### DIRECTIVE
In the listing, from the line containing "Screen dimensions: 484x406" through the end, change "Close" to "Cancel" and leave everything else as it is. Reproduce only those lines, without the pictures.

### MATERIAL FOR THIS EXERCISE

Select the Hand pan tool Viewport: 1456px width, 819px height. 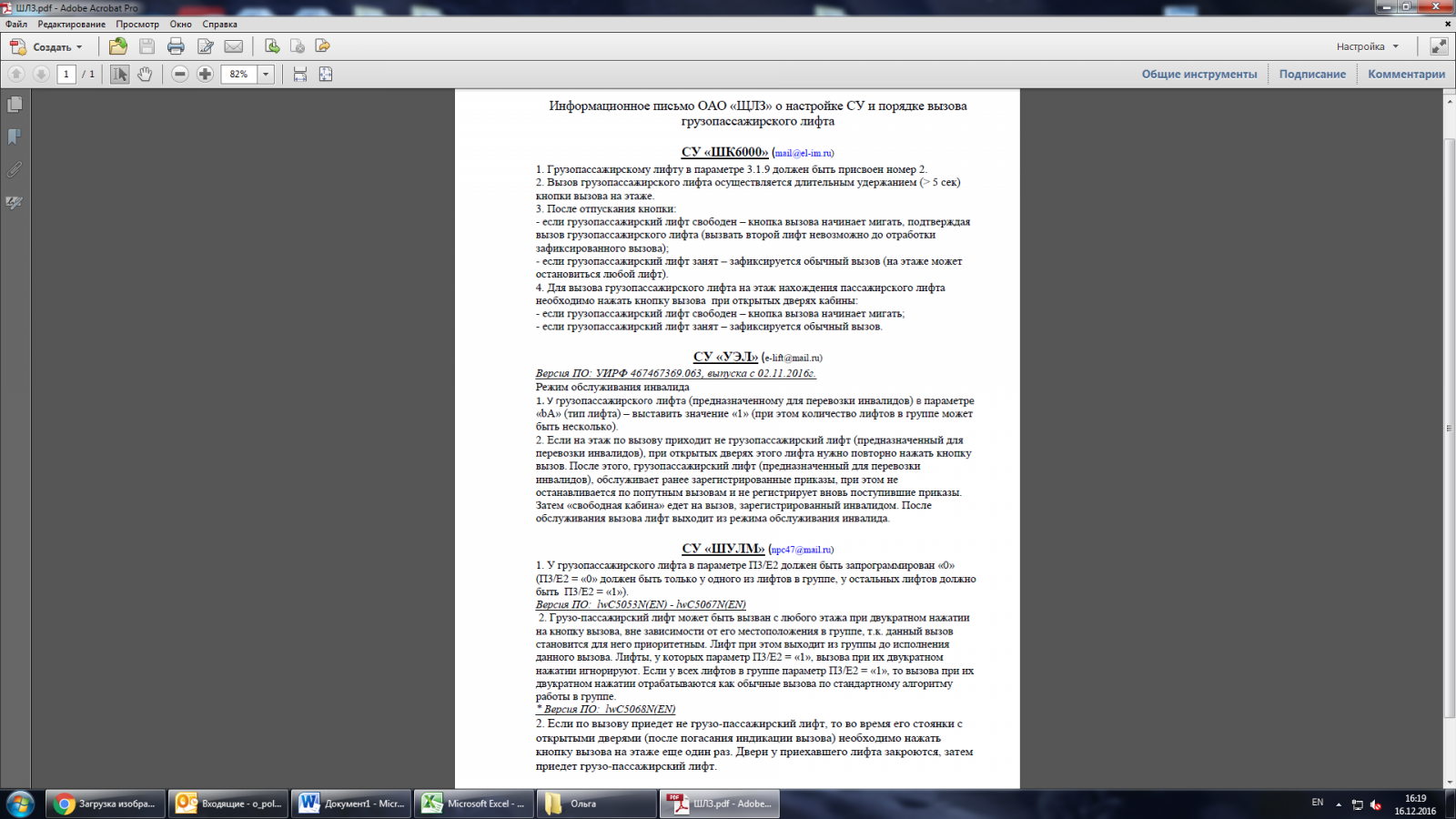pos(145,74)
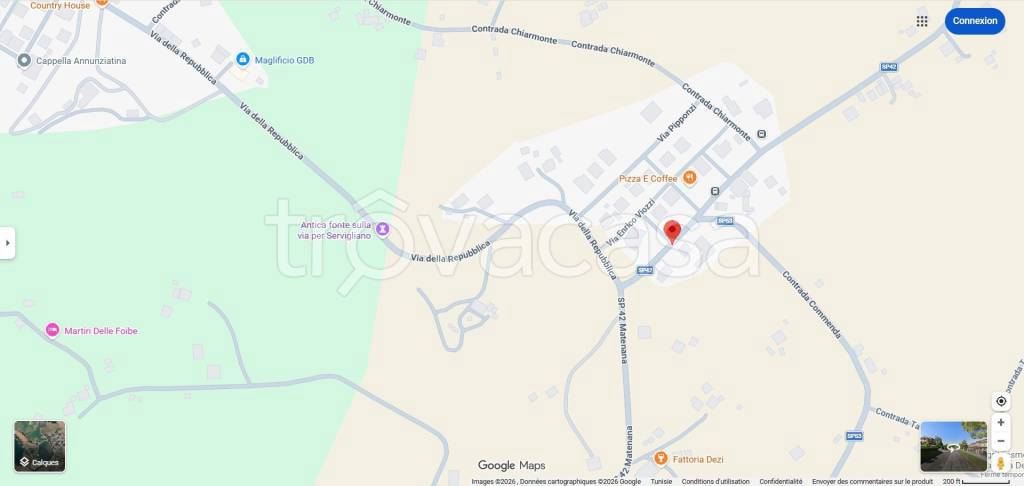Zoom in with the plus button
Screen dimensions: 1024x486
1000,423
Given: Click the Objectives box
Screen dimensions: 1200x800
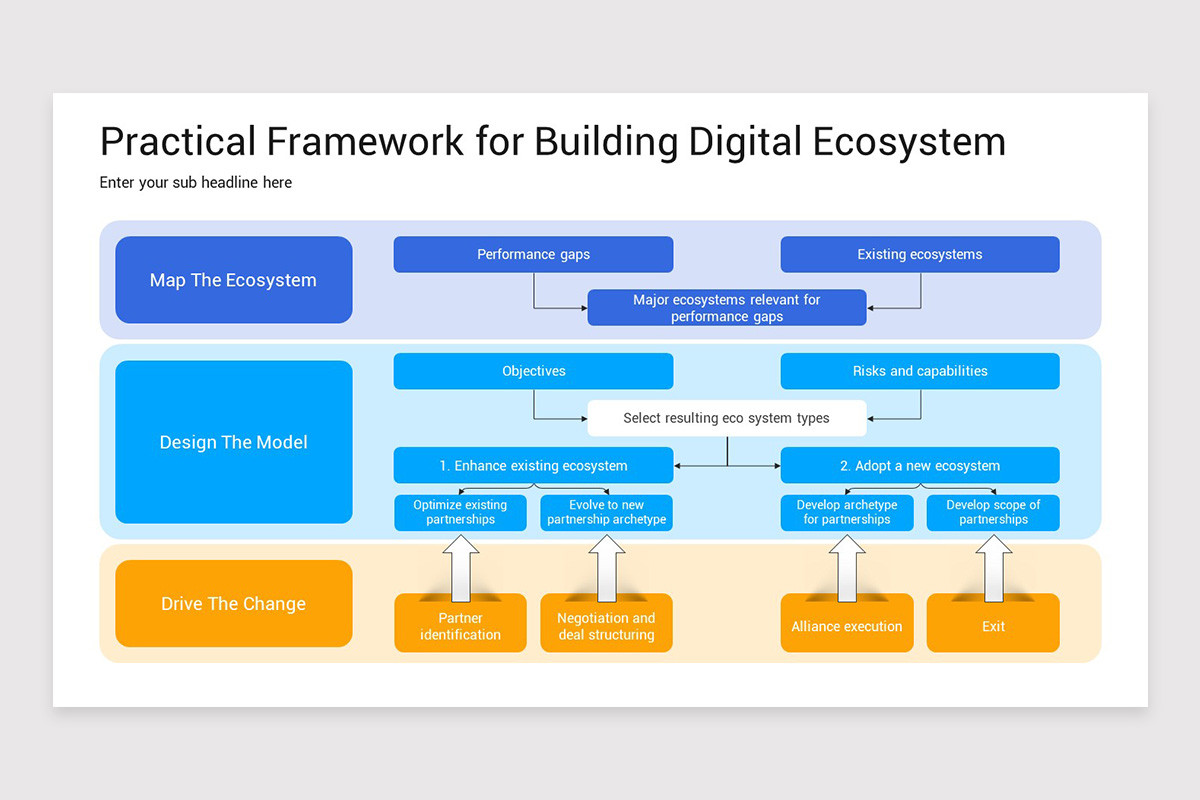Looking at the screenshot, I should (x=533, y=371).
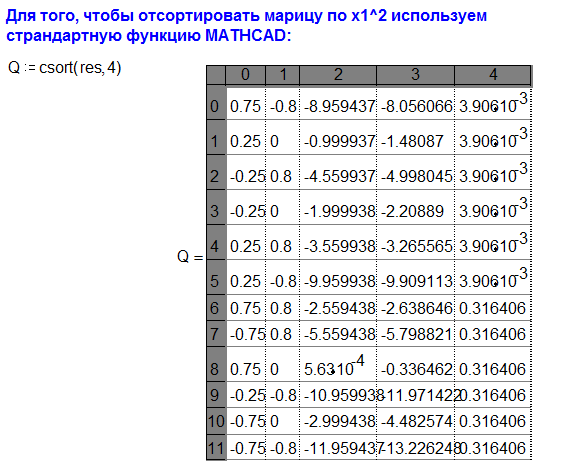This screenshot has height=461, width=571.
Task: Select column header 1 of matrix Q
Action: coord(283,75)
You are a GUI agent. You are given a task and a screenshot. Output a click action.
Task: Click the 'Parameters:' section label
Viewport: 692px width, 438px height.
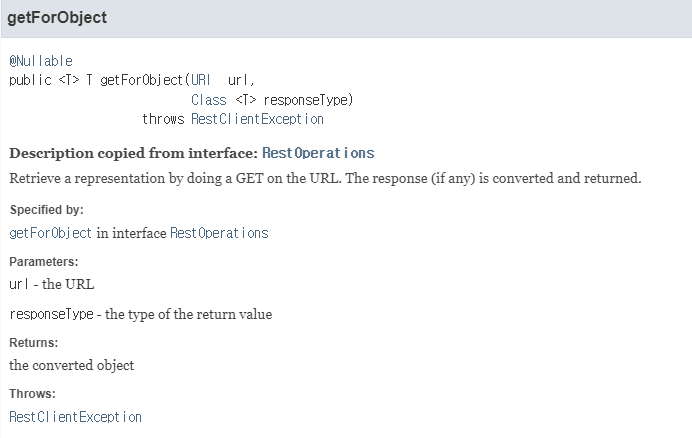pyautogui.click(x=43, y=261)
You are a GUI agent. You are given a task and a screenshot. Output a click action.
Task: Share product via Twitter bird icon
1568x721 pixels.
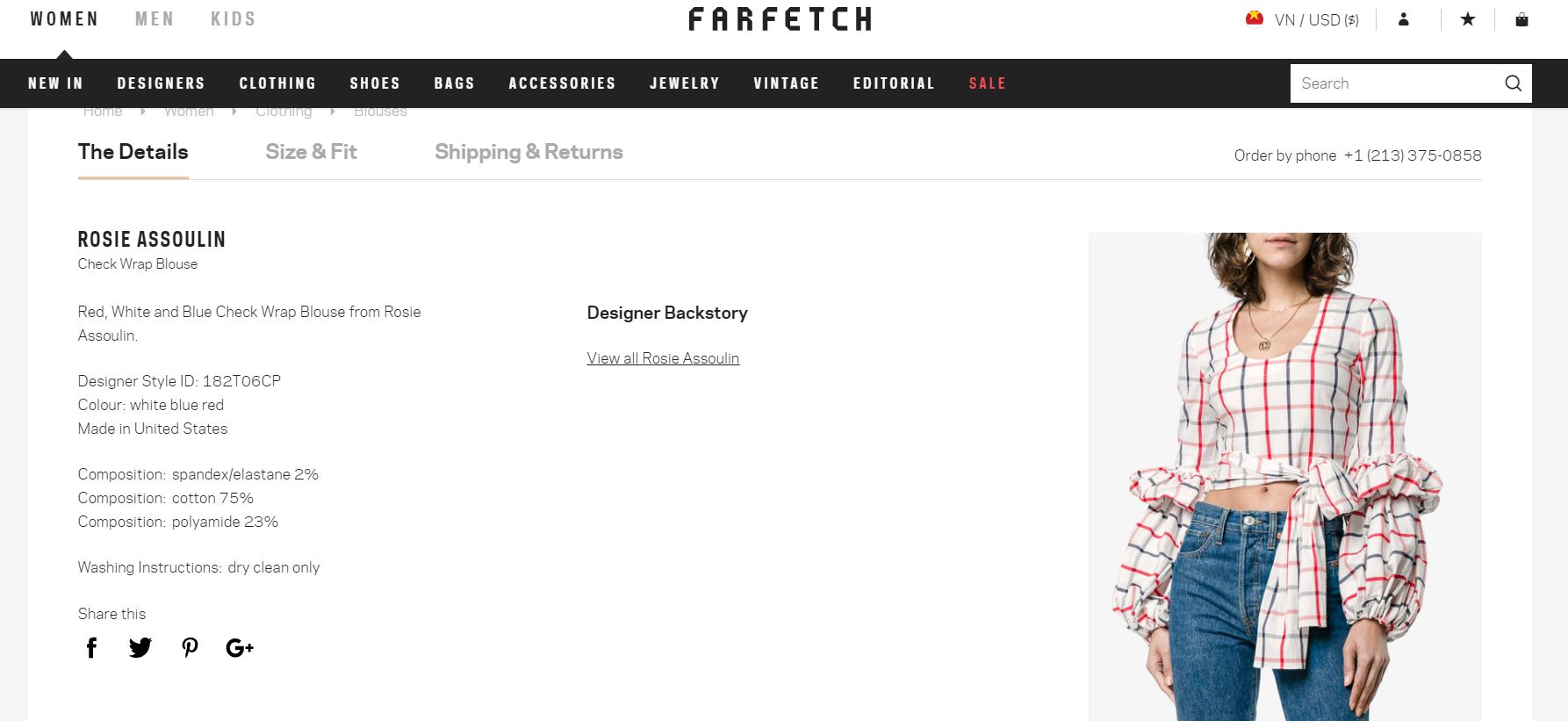pos(140,648)
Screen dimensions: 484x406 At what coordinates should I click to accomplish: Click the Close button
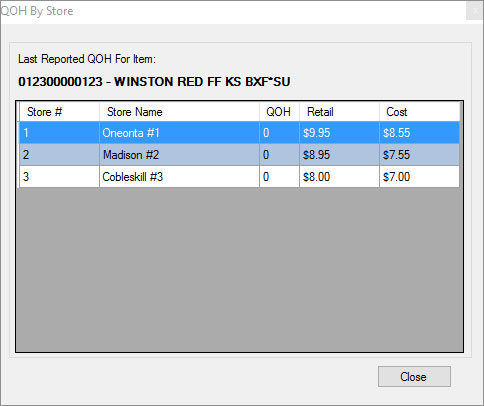click(414, 377)
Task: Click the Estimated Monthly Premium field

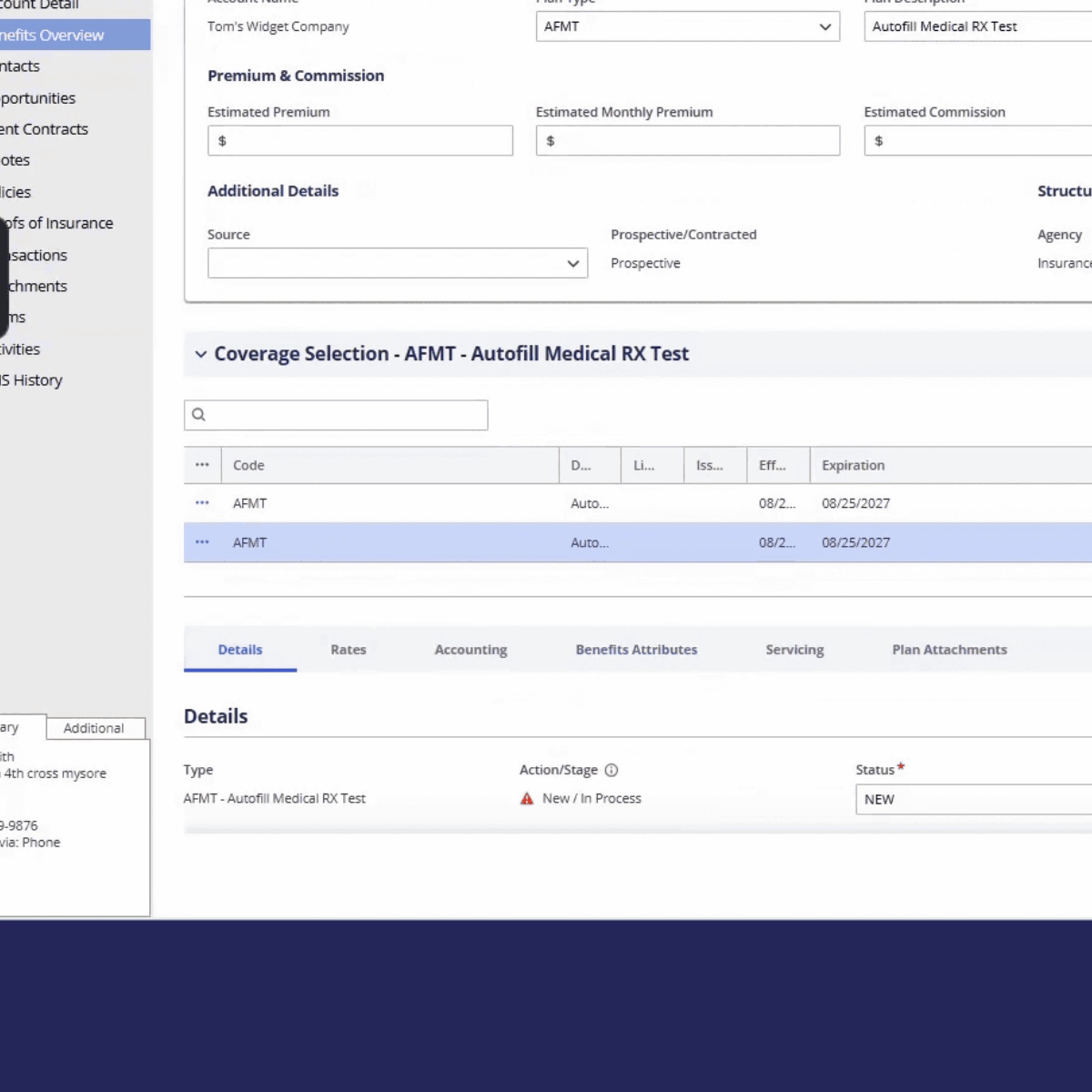Action: (688, 141)
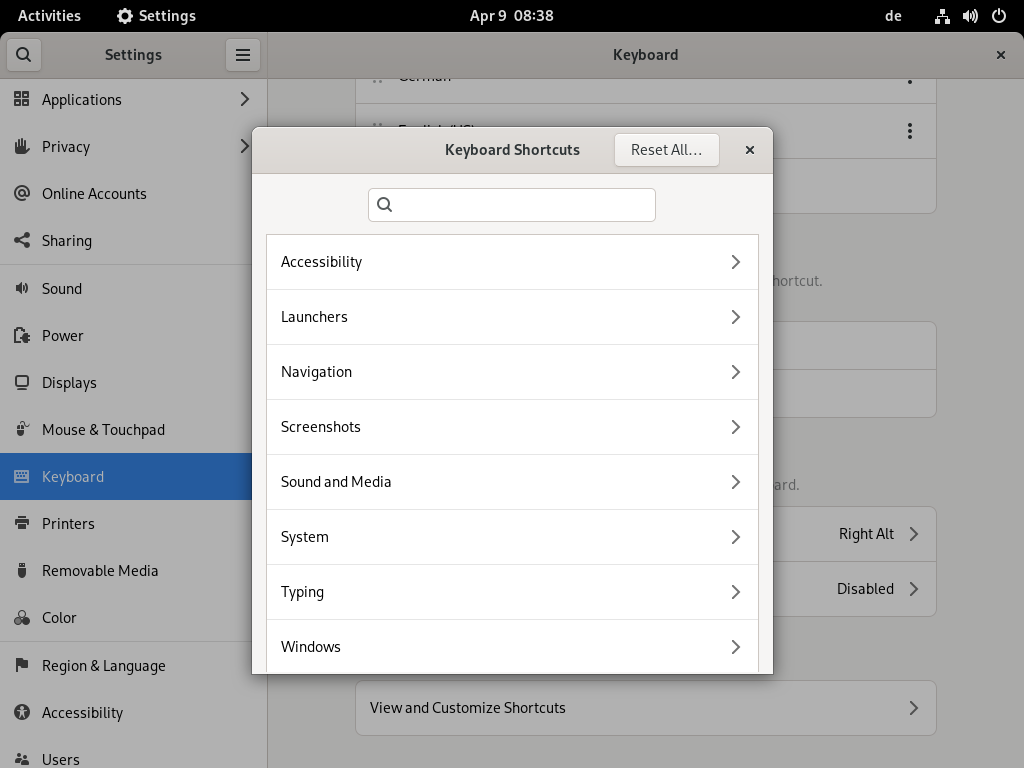Open Sound and Media shortcuts

(x=512, y=482)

### ANSWER TO THIS TASK
Screen dimensions: 484x406 At what coordinates should I click to accomplish: Click the Cancel button
click(414, 377)
Task: Click the Estimated Monthly Premium field

Action: (688, 141)
Open Sound and Media shortcuts

(x=512, y=482)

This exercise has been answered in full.